*Task directions:*
Turn the listing below into a numbered list with one line per item, leaving out blank lines.
+ + + + + + +
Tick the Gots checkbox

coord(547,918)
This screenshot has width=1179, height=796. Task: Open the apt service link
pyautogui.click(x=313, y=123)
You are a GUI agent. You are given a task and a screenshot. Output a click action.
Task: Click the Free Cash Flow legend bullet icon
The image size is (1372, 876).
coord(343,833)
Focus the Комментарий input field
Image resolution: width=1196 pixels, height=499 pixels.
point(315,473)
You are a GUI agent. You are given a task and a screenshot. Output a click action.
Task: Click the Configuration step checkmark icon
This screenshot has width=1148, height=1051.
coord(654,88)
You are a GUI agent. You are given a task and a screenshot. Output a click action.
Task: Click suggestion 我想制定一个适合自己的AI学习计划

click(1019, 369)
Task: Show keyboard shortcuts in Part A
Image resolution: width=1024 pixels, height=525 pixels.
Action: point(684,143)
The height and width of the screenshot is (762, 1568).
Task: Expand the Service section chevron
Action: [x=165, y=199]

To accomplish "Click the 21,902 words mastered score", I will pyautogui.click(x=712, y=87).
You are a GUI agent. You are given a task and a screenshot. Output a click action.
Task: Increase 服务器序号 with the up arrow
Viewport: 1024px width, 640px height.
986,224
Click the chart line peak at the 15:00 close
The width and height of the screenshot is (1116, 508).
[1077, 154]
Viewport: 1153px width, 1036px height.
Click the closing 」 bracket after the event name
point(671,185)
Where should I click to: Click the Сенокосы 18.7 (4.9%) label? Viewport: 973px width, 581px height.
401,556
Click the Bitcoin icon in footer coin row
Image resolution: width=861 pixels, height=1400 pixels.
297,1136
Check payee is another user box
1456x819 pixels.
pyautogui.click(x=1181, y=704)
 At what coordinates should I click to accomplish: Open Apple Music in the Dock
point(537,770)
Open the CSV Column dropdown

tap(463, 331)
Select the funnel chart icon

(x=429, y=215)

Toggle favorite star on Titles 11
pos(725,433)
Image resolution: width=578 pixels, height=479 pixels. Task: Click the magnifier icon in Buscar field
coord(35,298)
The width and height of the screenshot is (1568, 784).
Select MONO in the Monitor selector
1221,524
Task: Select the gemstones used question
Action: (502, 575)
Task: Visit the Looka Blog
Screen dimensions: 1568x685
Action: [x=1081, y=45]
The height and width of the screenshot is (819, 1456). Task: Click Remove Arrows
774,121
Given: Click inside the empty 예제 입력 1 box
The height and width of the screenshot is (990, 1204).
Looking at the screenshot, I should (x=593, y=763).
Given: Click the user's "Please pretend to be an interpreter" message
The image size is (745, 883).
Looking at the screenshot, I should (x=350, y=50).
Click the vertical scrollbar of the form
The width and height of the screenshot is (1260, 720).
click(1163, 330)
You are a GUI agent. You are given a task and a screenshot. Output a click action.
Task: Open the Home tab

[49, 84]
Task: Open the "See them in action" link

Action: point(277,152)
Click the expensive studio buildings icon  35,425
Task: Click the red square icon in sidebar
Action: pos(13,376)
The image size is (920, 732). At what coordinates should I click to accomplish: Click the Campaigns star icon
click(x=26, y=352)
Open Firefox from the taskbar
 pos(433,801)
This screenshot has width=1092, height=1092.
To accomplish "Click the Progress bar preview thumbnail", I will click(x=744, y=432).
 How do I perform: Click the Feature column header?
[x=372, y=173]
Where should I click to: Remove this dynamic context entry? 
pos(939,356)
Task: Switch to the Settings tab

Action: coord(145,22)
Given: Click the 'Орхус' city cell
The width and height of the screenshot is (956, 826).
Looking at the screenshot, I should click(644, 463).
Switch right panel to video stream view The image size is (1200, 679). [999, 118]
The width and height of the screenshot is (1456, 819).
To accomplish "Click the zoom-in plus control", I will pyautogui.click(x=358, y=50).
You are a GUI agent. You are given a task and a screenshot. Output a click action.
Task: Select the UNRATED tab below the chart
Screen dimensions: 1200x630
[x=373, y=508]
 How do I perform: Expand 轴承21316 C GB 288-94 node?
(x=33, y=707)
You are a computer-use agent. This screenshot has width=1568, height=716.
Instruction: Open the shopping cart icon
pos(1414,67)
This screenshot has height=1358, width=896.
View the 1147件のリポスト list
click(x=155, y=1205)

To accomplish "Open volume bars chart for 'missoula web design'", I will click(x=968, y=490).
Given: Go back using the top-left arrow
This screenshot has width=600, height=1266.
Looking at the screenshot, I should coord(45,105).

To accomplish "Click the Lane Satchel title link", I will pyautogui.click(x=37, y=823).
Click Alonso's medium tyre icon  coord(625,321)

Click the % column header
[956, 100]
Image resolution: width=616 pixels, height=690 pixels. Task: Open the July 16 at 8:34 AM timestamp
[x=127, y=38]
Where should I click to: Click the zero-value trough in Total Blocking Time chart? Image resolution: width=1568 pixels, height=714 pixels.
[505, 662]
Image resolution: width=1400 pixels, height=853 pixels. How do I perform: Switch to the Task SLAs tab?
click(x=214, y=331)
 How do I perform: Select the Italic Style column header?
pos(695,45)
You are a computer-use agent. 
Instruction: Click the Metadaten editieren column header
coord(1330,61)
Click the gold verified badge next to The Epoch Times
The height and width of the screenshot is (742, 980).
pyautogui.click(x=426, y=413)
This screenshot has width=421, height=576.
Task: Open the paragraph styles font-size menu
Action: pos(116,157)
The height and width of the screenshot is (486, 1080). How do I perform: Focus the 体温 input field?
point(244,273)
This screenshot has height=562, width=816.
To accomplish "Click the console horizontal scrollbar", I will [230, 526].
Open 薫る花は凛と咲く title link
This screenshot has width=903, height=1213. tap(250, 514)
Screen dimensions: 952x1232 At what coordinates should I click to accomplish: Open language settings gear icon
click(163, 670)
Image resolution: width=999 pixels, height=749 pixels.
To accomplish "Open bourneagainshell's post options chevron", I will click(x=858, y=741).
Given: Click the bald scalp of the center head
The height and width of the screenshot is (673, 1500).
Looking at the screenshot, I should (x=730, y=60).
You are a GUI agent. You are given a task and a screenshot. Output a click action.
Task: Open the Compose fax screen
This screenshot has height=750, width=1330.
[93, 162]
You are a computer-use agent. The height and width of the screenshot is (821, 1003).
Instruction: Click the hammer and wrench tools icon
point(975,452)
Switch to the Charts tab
+ + + + + + +
*The result:*
1. Tick the Gots checkbox
2. coord(547,918)
3. This screenshot has width=1179, height=796. Task: Open the apt service link
4. pyautogui.click(x=313, y=123)
5. You are a GUI agent. You are given a task and a screenshot. Output a click action.
6. Task: Click the Free Cash Flow legend bullet icon
7. The image size is (1372, 876).
8. coord(343,833)
9. Focus the Комментарий input field
10. Image resolution: width=1196 pixels, height=499 pixels.
11. point(315,473)
12. You are a GUI agent. You are given a task and a screenshot. Output a click action.
13. Task: Click the Configuration step checkmark icon
14. This screenshot has width=1148, height=1051.
15. coord(654,88)
16. You are a GUI agent. You are given a task and a screenshot. Output a click action.
17. Task: Click suggestion 我想制定一个适合自己的AI学习计划
18. click(1019, 369)
19. Task: Show keyboard shortcuts in Part A
20. Image resolution: width=1024 pixels, height=525 pixels.
21. Action: point(684,143)
22. The height and width of the screenshot is (762, 1568).
23. Task: Expand the Service section chevron
24. Action: [x=165, y=199]
25. To accomplish "Click the 21,902 words mastered score", I will pyautogui.click(x=712, y=87).
26. You are a GUI agent. You are given a task and a screenshot. Output a click action.
27. Task: Increase 服务器序号 with the up arrow
28. Viewport: 1024px width, 640px height.
29. 986,224
30. Click the chart line peak at the 15:00 close
31. The width and height of the screenshot is (1116, 508).
32. [1077, 154]
33. Viewport: 1153px width, 1036px height.
34. Click the closing 」 bracket after the event name
35. point(671,185)
36. Where should I click to: Click the Сенокосы 18.7 (4.9%) label? Viewport: 973px width, 581px height.
37. 401,556
38. Click the Bitcoin icon in footer coin row
39. Image resolution: width=861 pixels, height=1400 pixels.
40. 297,1136
41. Check payee is another user box
42. 1456x819 pixels.
43. pyautogui.click(x=1181, y=704)
44.  At what coordinates should I click to accomplish: Open Apple Music in the Dock
45. point(537,770)
46. Open the CSV Column dropdown
47. tap(463, 331)
48. Select the funnel chart icon
49. (x=429, y=215)
50. Toggle favorite star on Titles 11
51. pos(725,433)
52. Image resolution: width=578 pixels, height=479 pixels. Task: Click the magnifier icon in Buscar field
53. coord(35,298)
54. The width and height of the screenshot is (1568, 784).
55. Select MONO in the Monitor selector
56. 1221,524
57. Task: Select the gemstones used question
58. Action: (502, 575)
59. Task: Visit the Looka Blog
60. Screen dimensions: 1568x685
61. Action: [x=1081, y=45]
62. The height and width of the screenshot is (819, 1456). Task: Click Remove Arrows
63. 774,121
64. Given: Click inside the empty 예제 입력 1 box
65. The height and width of the screenshot is (990, 1204).
66. Looking at the screenshot, I should (x=593, y=763).
67. Given: Click the user's "Please pretend to be an interpreter" message
68. The image size is (745, 883).
69. Looking at the screenshot, I should (x=350, y=50).
70. Click the vertical scrollbar of the form
71. The width and height of the screenshot is (1260, 720).
72. click(1163, 330)
73. You are a GUI agent. You are given a task and a screenshot. Output a click action.
74. Task: Open the Home tab
75. [49, 84]
76. Task: Open the "See them in action" link
77. Action: point(277,152)
78. Click the expensive studio buildings icon  35,425
79. Task: Click the red square icon in sidebar
80. Action: pos(13,376)
81. The image size is (920, 732). At what coordinates should I click to accomplish: Click the Campaigns star icon
82. click(x=26, y=352)
83. Open Firefox from the taskbar
84.  pos(433,801)
85. This screenshot has width=1092, height=1092.
86. To accomplish "Click the Progress bar preview thumbnail", I will click(x=744, y=432).
87.  How do I perform: Click the Feature column header?
88. [x=372, y=173]
89. Where should I click to: Remove this dynamic context entry? 
90. pos(939,356)
91. Task: Switch to the Settings tab
92. Action: coord(145,22)
93. Given: Click the 'Орхус' city cell
94. The width and height of the screenshot is (956, 826).
95. Looking at the screenshot, I should click(644, 463).
96. Switch right panel to video stream view The image size is (1200, 679). [999, 118]
97. The width and height of the screenshot is (1456, 819).
98. To accomplish "Click the zoom-in plus control", I will pyautogui.click(x=358, y=50).
99. You are a GUI agent. You are given a task and a screenshot. Output a click action.
100. Task: Select the UNRATED tab below the chart
101. Screen dimensions: 1200x630
102. [x=373, y=508]
103.  How do I perform: Expand 轴承21316 C GB 288-94 node?
104. (x=33, y=707)
105. You are a computer-use agent. This screenshot has width=1568, height=716.
106. Instruction: Open the shopping cart icon
107. pos(1414,67)
108. This screenshot has height=1358, width=896.
109. View the 1147件のリポスト list
110. click(x=155, y=1205)
111. To accomplish "Open volume bars chart for 'missoula web design'", I will click(x=968, y=490).
112. Given: Go back using the top-left arrow
113. This screenshot has width=600, height=1266.
114. Looking at the screenshot, I should coord(45,105).
115. To accomplish "Click the Lane Satchel title link", I will pyautogui.click(x=37, y=823).
116. Click Alonso's medium tyre icon  coord(625,321)
117. Click the % column header
118. [956, 100]
119. Image resolution: width=616 pixels, height=690 pixels. Task: Open the July 16 at 8:34 AM timestamp
120. [x=127, y=38]
121. Where should I click to: Click the zero-value trough in Total Blocking Time chart? Image resolution: width=1568 pixels, height=714 pixels.
122. [505, 662]
123. Image resolution: width=1400 pixels, height=853 pixels. How do I perform: Switch to the Task SLAs tab?
124. click(x=214, y=331)
125.  How do I perform: Select the Italic Style column header?
126. pos(695,45)
127. You are a computer-use agent. 
128. Instruction: Click the Metadaten editieren column header
129. coord(1330,61)
130. Click the gold verified badge next to The Epoch Times
131. The height and width of the screenshot is (742, 980).
132. pyautogui.click(x=426, y=413)
133. This screenshot has width=421, height=576.
134. Task: Open the paragraph styles font-size menu
135. Action: pos(116,157)
136. The height and width of the screenshot is (486, 1080). How do I perform: Focus the 体温 input field?
137. point(244,273)
138. This screenshot has height=562, width=816.
139. To accomplish "Click the console horizontal scrollbar", I will [230, 526].
140. Open 薫る花は凛と咲く title link
141. This screenshot has width=903, height=1213. tap(250, 514)
142. Screen dimensions: 952x1232 At what coordinates should I click to accomplish: Open language settings gear icon
143. click(163, 670)
144. Image resolution: width=999 pixels, height=749 pixels.
145. To accomplish "Open bourneagainshell's post options chevron", I will click(x=858, y=741).
146. Given: Click the bald scalp of the center head
147. The height and width of the screenshot is (673, 1500).
148. Looking at the screenshot, I should (x=730, y=60).
149. You are a GUI agent. You are given a task and a screenshot. Output a click action.
150. Task: Open the Compose fax screen
151. This screenshot has height=750, width=1330.
152. [93, 162]
153. You are a computer-use agent. The height and width of the screenshot is (821, 1003).
154. Instruction: Click the hammer and wrench tools icon
155. point(975,452)
156. Switch to the Charts tab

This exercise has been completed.